A primeira geração do romantismo no Brasil ficou marcada pela participação do indígena, sobretudo como protagonista, guerreiro e herói. Contudo, tal apego a cultura ficou no passado, e hoje às línguas indígenas correm risco de extinção, e isso se deve não só ao desmatamento e negligência, como também a modernização da sociedade.

A princípio, o desmatamento demonstra a negligência com a vida de nossos compatriotas.

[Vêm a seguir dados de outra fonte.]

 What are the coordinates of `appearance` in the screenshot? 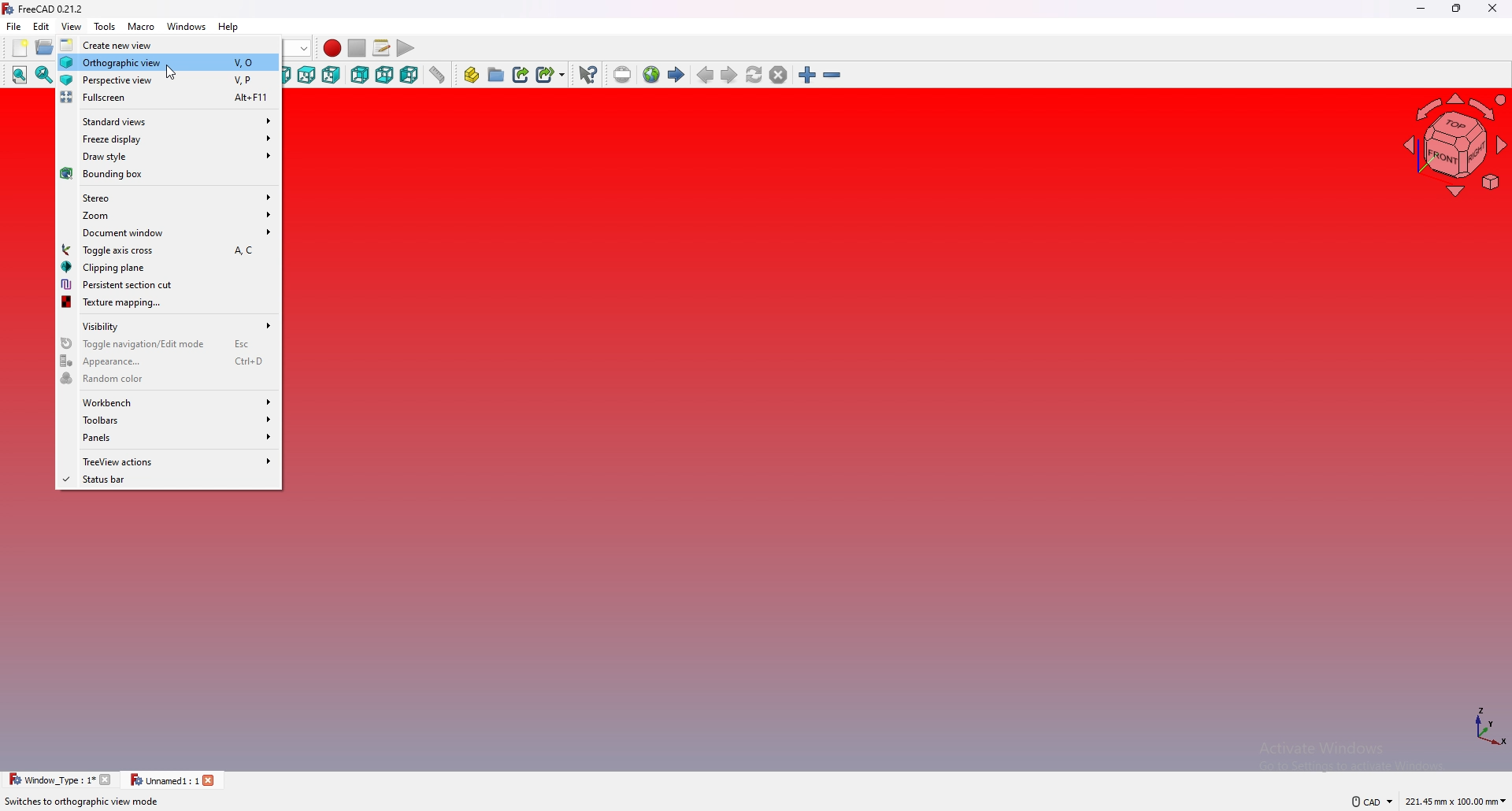 It's located at (167, 362).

Segundo o Greenpeace, renomado blog ativista, só nos primeiros meses de 2020, o desmatamento em terra indígena aumentou em 64%. Isso é pecaminoso, desumano e realça o total descaso da sociedade com as figuras históricas, principalmente aquelas que um dia foram louvadas pela literatura.

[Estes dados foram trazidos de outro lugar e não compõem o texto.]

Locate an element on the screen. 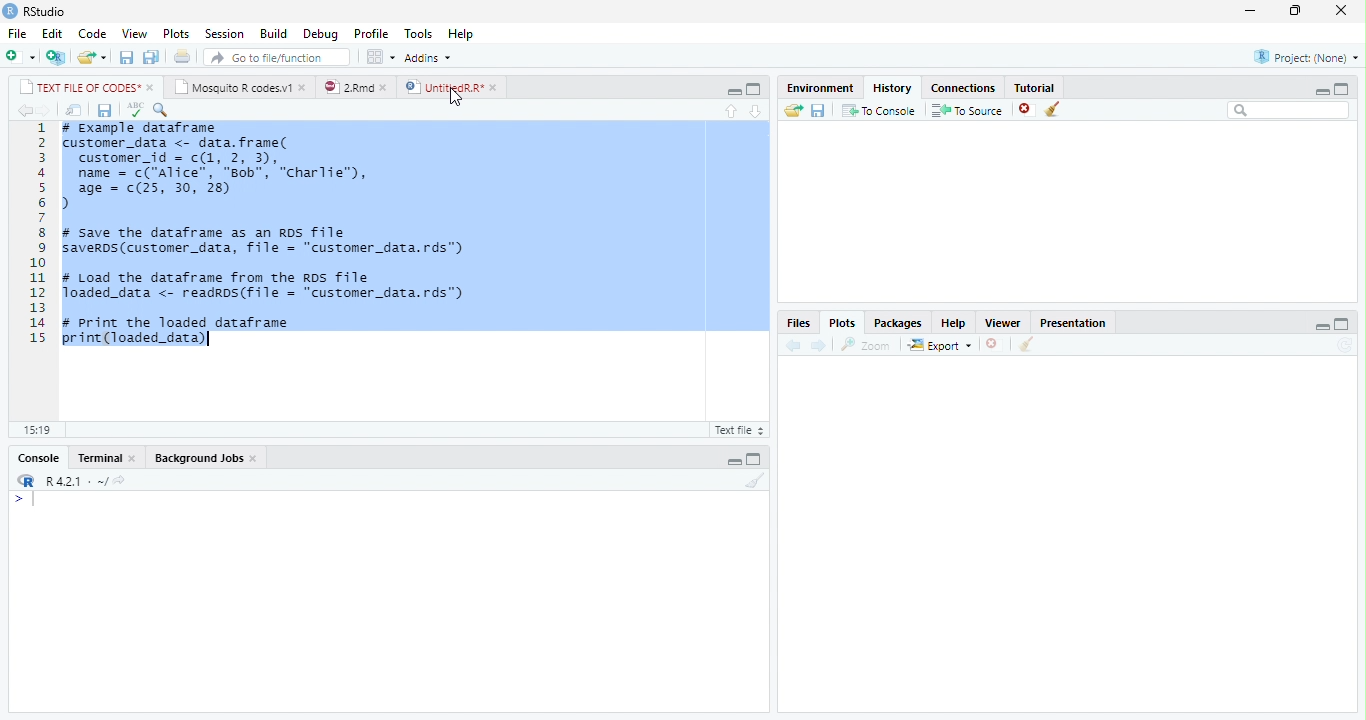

Em acréscimo, às línguas mães não conseguem acompanhar o desenvolvimento social. Conforme o sociólogo Zygmunt Bauman demonstra em seu livro “modernidade líquida”, o mundo pós-moderno vem rompendo as estruturas mais solidas e tradicionais, graças ao advento da internet e avanços na comunicação. Logo, as tão lindas línguas arcaicas vão se esvaindo. Enquanto isso, mais um jovem, que com toda a certeza não foi apresentado a beleza dessa cultura, perde horas e horas no seu tik tok(aplicativo/rede social).

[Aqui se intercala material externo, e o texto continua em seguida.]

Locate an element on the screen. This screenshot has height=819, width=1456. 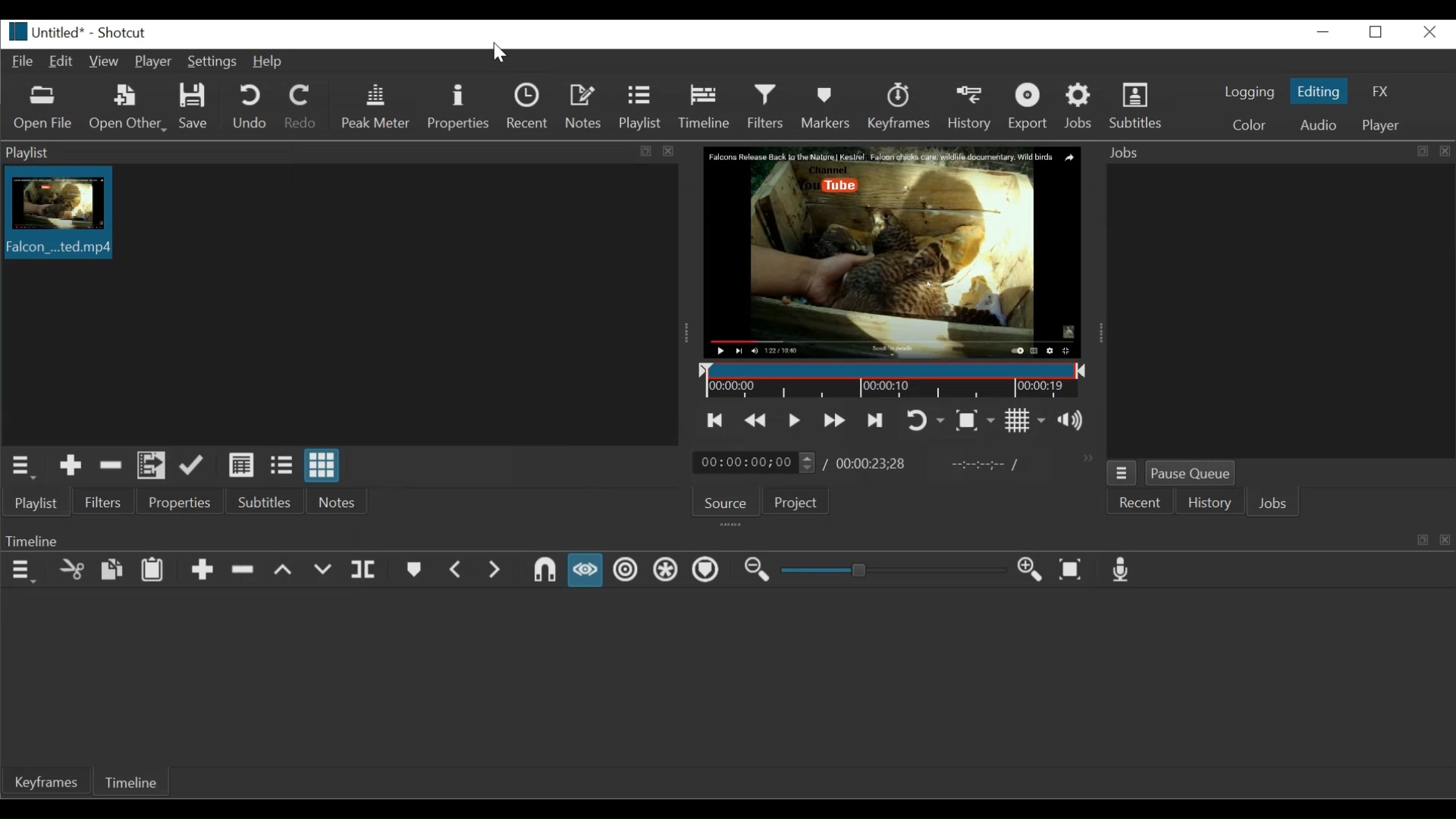
FX is located at coordinates (1383, 91). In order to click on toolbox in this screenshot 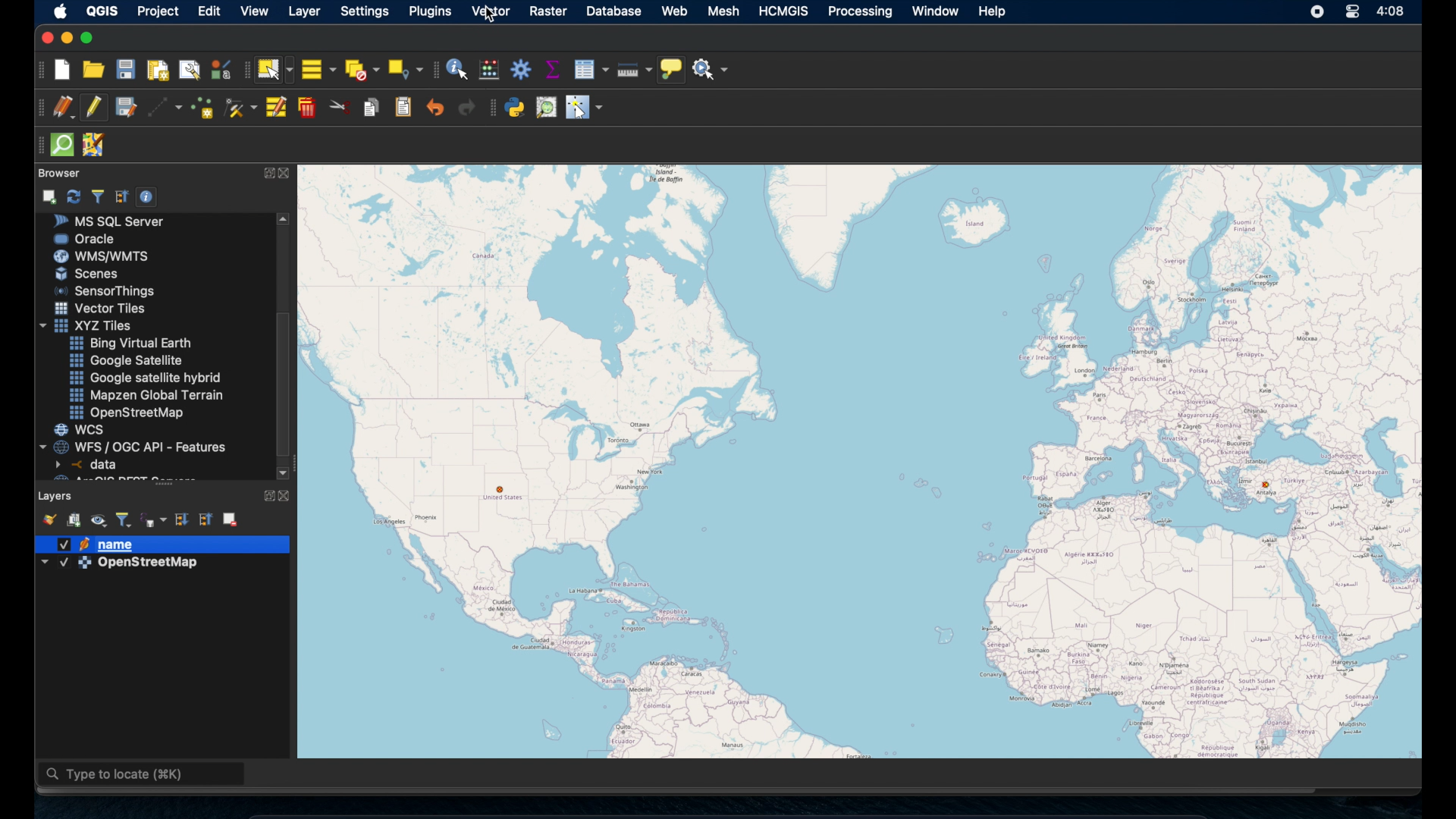, I will do `click(521, 70)`.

Enfim, é dever do Estado em parceria com as ONGs indianistas, por meio de uma assembleia constituinte, a adoção do Tupi como língua secundária, semelhante ao modelo paraguaio, com aulas do idioma disponibilizado pelas ONGs, visando aumentar o alcance da lingua e concientizar a população. Para que desse jeito possa haver honra à memória dos romantistas.